Recent research has revealed a number of novel bioactivities for caraway seeds. The compounds responsible for most of caraway’s medicinal benefits include monoterpene hydrocarbons, oxygenated monoterpenes, oxygenated sesquiterpenes, saturated and unsaturated fatty acids, aldehydes, ketones and esters. Lignans are also present. Studies have shown that the specific major occurring compounds include carvacrol, carvone, alpha-pinene, limonene, gamma-terpinene, linalool, carvenone and p-cymene.
Clinical trials using herbal preparations of predominately caraway have demonstrated it ability to relieve dyspeptic symptoms (indigestion). An alcoholic extract of caraway has been demonstrated to inhibit smooth muscle contractions induced by spasmogens such as acetylcholine and histamine which provides evidence of caraway’s ability to relieve dyspepsia.
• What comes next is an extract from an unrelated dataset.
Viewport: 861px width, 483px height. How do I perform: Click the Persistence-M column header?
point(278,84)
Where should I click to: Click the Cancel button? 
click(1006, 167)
Another study done on 12 different bacterial strains with caraway oil demonstrated that caraway has the ability to inhibit the growth of possible pathogens yet had no effect on beneficial bacteria. This effect makes caraway oil useful for treating dysbiosis. Extracts of caraway seed have demonstrated antibacterial properties towards the gram-negative bacterium Helicobacter pylori and its clinical isolates. Helicobacter pylori is linked to the development of gastritis and peptic ulcers as well as gastric carcinoma and primary gastric B-cell lymphoma.
Extracts from caraway have been demonstrated to show antiulcerogenic effects against indomethacin-induced gastric ulcers along with a reduction in acid and leukotriene output with an increase in mucin secretion and prostaglandin E2 release. This activity has been confirmed histologically and was found to be due to the flavonoid content which provides for free radical scavenging.
Rats that had been given aspirin-induced gastric mucosal injury were administered an aqueous extract of caraway by stomach perfusion demonstrated increased acid secretion by a cholinergic mechanism. Researchers report that aqueous and solvent extracts of caraway increased amylase, protease, lipase and phytase activities.
Chamomile’s daisy-like flowers are a source of volatile oils. An extract of this botanical is reported to decrease muscle spasms and inflammation of mucous membranes which makes it useful for indigestion therapy.
Chamomile contains a number of bioactive ingredients, however, bisabolol is of particular importance for its anti-inflammatory properties and its ability to relax smooth muscle in the digestive tract. Researchers have demonstrated that experimentally induced gastritis can be quickly remedied with chamomile.
Chamomile also contain flavonoids mostly as apigenin with small amounts of luteolin and quercetin. These flavones are responsible for the anti-inflammatory effects of chamomile.
In vitro studies have demonstrated that a chamomile extract of alpha-bisabolol was able to act as a antipeptic (inhibits the action of pepsin). An alcohol extract inhibited the growth of a number of bacteria. For example, Staphylococcus aureus, Streptococcus mutans, Streptococcus group B and Streptococcus salivarius.
Experiments done in vivo demonstrated that chamomile extracts have the ability to inhibit Cox-1, Cox-2 and lipoxygenase which inhibits the production of prostaglandins and leukotrienes which are known as pro-inflammatory agents.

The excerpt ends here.